## [TRY IT]
Could you transcribe the entries below exactly, starting at the line that contains "Task: Click the published" and stopping at the last line, without any pictures?
________________________________________
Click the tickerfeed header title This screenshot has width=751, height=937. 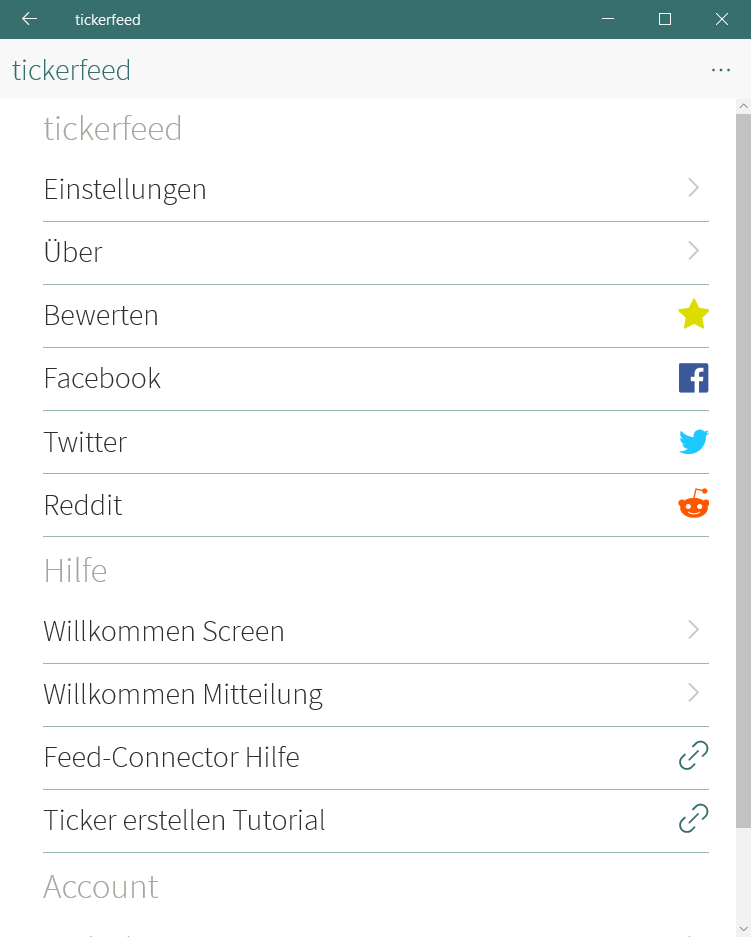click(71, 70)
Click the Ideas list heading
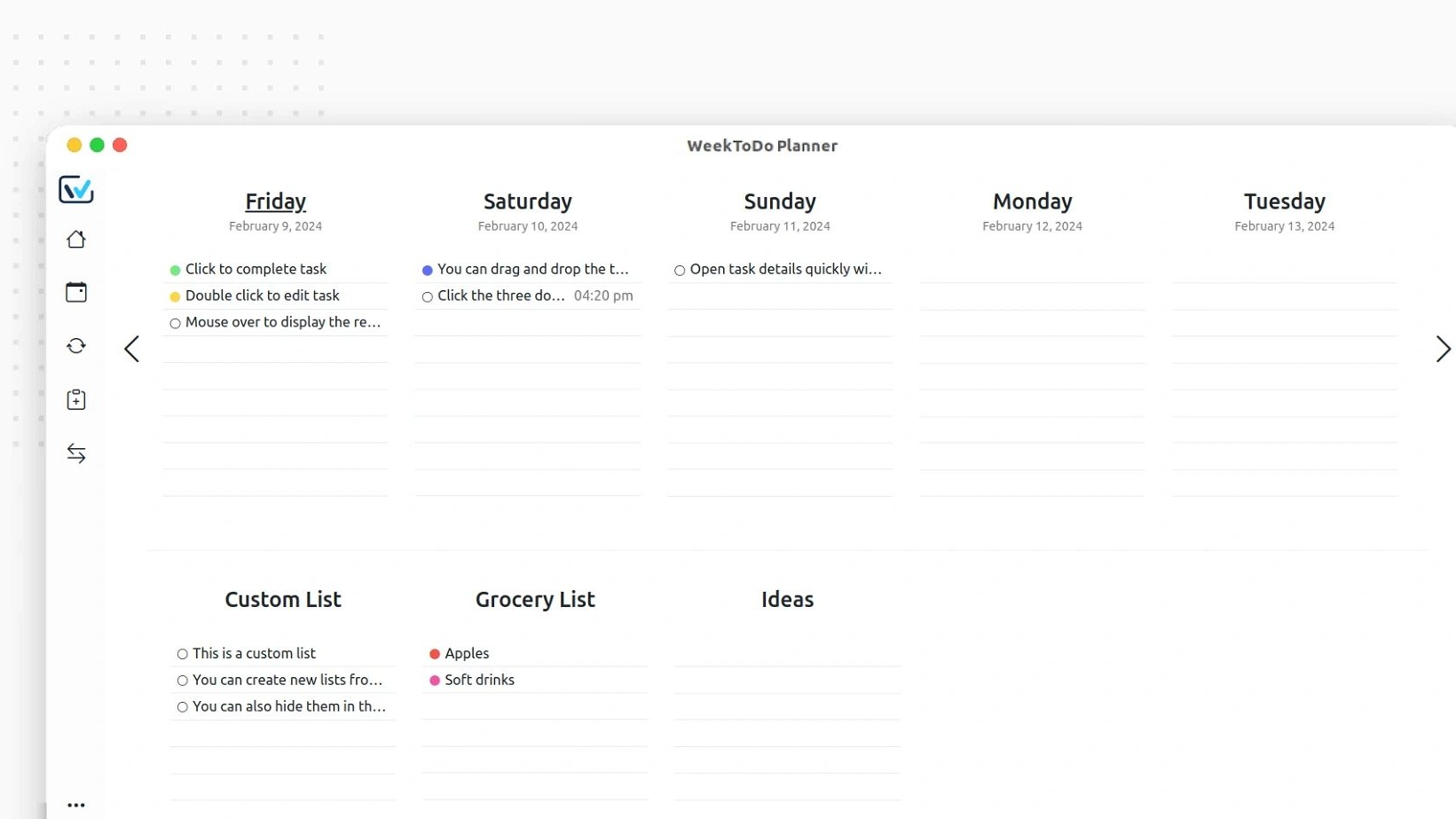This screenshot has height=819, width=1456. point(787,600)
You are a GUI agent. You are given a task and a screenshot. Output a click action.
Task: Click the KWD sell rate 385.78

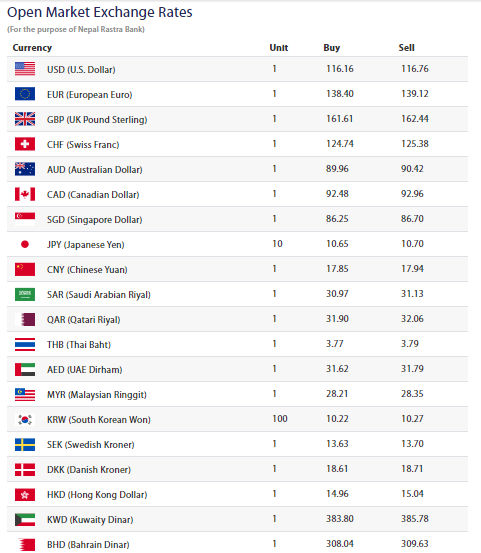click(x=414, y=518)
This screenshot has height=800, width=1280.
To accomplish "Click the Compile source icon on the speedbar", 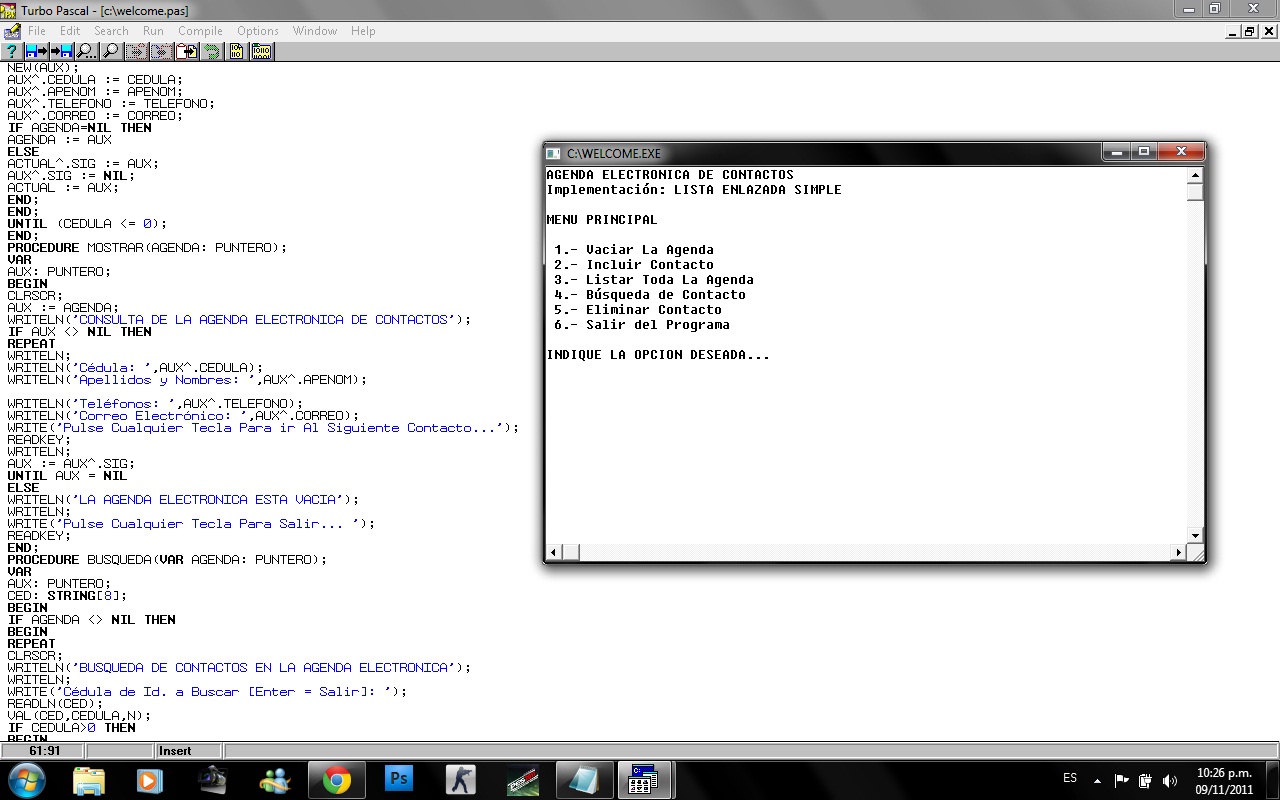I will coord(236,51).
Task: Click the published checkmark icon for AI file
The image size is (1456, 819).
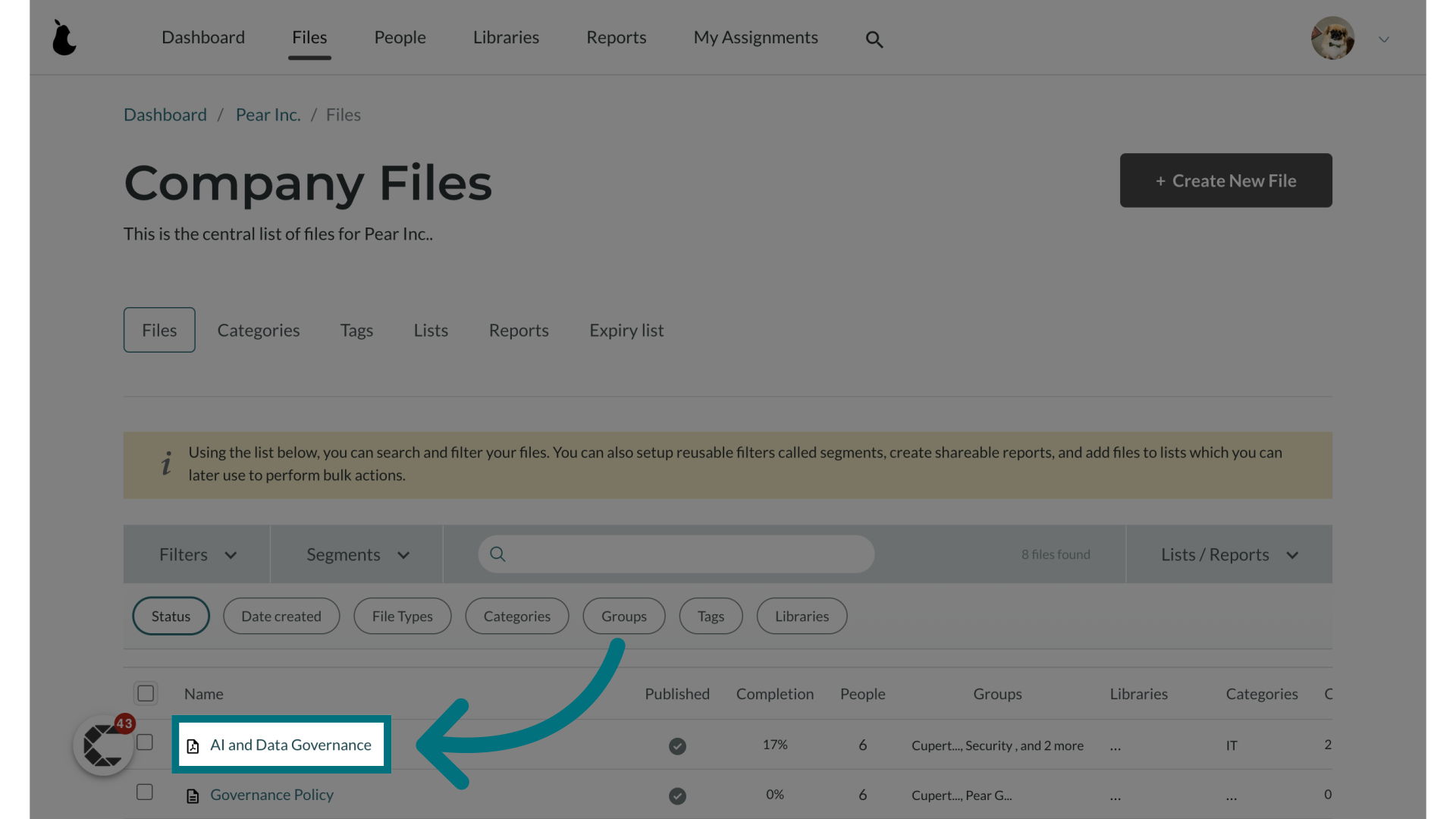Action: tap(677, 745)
________________________________________
## [RESULT FOR THIS EXERCISE]
Task: Click the published checkmark icon for AI file
The image size is (1456, 819).
Action: tap(677, 745)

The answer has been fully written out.